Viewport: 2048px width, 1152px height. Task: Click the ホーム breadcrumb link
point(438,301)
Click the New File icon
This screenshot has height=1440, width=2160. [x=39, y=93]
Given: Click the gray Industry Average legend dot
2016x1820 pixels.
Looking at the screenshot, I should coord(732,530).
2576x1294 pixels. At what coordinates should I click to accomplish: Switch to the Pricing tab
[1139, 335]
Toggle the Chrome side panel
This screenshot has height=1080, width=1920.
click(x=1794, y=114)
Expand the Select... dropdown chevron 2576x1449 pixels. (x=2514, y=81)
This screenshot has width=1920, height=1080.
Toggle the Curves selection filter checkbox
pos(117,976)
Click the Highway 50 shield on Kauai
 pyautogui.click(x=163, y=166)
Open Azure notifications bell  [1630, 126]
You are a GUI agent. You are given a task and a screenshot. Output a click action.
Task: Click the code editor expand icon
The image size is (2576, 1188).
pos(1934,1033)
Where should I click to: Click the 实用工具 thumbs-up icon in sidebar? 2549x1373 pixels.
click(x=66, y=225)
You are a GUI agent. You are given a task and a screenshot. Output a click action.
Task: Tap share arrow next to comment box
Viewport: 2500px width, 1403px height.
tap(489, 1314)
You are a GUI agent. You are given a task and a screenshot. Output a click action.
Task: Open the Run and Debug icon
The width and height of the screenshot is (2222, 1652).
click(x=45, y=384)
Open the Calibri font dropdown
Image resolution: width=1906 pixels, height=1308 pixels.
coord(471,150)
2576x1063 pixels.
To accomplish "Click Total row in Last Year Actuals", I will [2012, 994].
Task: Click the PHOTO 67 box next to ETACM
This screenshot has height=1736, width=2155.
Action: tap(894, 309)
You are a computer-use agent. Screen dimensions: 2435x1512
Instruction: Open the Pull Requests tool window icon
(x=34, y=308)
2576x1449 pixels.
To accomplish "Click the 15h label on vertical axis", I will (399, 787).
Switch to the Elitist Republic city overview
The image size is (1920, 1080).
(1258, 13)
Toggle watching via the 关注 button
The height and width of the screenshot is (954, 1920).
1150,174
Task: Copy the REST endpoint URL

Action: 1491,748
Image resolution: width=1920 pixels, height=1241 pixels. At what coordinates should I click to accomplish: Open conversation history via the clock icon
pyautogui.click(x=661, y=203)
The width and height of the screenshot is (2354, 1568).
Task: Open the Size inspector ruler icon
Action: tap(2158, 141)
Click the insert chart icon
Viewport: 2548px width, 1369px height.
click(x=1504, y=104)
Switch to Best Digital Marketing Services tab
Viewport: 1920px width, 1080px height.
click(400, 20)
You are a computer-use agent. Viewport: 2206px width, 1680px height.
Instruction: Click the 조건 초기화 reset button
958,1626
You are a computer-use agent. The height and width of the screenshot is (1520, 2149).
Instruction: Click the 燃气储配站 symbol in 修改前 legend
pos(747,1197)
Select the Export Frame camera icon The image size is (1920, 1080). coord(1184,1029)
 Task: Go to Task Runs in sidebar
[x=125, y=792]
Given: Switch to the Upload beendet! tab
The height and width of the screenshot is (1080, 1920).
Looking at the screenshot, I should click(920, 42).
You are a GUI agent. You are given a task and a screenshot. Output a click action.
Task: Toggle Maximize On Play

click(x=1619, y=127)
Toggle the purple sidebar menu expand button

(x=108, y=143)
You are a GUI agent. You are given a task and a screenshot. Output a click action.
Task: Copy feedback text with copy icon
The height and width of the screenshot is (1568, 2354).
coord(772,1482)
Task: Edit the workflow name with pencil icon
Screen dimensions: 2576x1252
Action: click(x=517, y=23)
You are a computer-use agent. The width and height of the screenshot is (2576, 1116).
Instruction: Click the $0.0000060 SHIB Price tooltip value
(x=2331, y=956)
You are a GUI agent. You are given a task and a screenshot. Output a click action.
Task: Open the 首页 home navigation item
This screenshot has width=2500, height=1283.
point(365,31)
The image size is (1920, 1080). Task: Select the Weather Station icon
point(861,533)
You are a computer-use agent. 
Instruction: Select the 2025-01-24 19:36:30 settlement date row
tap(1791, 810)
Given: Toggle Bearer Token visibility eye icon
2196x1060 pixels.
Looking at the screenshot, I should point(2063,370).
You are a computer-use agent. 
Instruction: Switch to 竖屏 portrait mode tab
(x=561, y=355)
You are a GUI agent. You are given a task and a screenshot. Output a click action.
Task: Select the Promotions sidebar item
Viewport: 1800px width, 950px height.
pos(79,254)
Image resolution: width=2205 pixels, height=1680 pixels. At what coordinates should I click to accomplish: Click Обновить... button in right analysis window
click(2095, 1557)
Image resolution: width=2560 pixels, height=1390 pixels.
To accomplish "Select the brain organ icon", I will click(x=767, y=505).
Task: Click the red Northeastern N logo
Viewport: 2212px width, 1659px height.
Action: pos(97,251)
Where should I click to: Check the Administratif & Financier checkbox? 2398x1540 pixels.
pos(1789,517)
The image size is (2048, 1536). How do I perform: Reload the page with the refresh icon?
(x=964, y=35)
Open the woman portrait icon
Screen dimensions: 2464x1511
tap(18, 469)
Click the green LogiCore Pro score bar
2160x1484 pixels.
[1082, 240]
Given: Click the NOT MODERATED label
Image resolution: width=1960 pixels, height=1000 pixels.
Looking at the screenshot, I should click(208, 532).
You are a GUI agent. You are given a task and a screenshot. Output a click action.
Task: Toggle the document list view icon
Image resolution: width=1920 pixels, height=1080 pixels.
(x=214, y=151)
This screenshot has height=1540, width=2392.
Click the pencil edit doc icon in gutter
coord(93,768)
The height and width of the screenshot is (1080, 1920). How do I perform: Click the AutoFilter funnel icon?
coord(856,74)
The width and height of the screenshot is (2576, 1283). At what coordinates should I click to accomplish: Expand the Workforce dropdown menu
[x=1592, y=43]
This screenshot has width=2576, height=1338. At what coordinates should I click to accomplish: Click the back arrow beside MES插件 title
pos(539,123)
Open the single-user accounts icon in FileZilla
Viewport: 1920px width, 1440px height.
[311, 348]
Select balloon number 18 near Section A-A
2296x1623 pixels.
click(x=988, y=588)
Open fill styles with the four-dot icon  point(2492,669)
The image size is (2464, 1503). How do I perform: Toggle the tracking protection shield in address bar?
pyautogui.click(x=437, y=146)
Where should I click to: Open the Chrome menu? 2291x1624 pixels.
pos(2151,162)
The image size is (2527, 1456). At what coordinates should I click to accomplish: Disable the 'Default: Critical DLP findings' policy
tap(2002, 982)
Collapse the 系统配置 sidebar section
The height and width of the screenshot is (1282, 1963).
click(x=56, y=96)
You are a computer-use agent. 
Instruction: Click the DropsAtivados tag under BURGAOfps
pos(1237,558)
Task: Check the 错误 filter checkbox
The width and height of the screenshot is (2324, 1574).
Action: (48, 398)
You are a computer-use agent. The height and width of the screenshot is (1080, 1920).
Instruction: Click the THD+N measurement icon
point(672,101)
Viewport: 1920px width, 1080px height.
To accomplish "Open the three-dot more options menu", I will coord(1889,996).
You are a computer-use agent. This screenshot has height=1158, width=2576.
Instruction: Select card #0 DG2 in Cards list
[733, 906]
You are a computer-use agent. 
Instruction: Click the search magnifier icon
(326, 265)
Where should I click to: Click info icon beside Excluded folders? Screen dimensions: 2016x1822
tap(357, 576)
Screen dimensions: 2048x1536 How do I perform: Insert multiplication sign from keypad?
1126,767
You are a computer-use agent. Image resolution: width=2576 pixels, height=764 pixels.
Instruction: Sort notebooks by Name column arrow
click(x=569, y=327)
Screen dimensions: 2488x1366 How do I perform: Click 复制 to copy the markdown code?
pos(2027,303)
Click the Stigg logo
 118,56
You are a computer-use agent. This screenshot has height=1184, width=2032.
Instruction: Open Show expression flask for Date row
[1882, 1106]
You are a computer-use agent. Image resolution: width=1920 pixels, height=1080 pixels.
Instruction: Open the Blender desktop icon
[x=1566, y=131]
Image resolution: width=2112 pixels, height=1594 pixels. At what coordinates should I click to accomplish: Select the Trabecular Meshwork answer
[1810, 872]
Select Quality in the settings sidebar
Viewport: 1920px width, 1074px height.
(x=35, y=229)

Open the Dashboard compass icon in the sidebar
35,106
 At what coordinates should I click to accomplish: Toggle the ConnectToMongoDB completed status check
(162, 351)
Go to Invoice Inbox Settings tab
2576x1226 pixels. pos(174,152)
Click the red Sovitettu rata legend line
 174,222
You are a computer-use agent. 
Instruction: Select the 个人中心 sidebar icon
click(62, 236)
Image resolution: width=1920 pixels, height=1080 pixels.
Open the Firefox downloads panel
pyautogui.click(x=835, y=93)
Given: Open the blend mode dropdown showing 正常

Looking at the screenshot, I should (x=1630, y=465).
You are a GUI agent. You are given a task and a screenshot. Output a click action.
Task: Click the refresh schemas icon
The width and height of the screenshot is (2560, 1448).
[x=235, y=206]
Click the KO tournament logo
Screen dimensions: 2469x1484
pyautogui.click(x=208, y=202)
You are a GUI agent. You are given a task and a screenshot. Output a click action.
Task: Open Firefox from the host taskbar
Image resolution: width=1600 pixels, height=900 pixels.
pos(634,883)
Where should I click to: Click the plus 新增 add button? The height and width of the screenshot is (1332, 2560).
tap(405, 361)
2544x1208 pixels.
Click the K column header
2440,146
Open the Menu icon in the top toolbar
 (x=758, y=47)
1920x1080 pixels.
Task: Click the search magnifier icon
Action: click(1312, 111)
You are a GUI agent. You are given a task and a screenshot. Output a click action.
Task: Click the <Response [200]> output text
▬▬▬▬▬▬▬▬▬▬
# Task statement:
Among the lines of the entries above, count those containing the string "next". Write the number alone.

# Result of this task:
2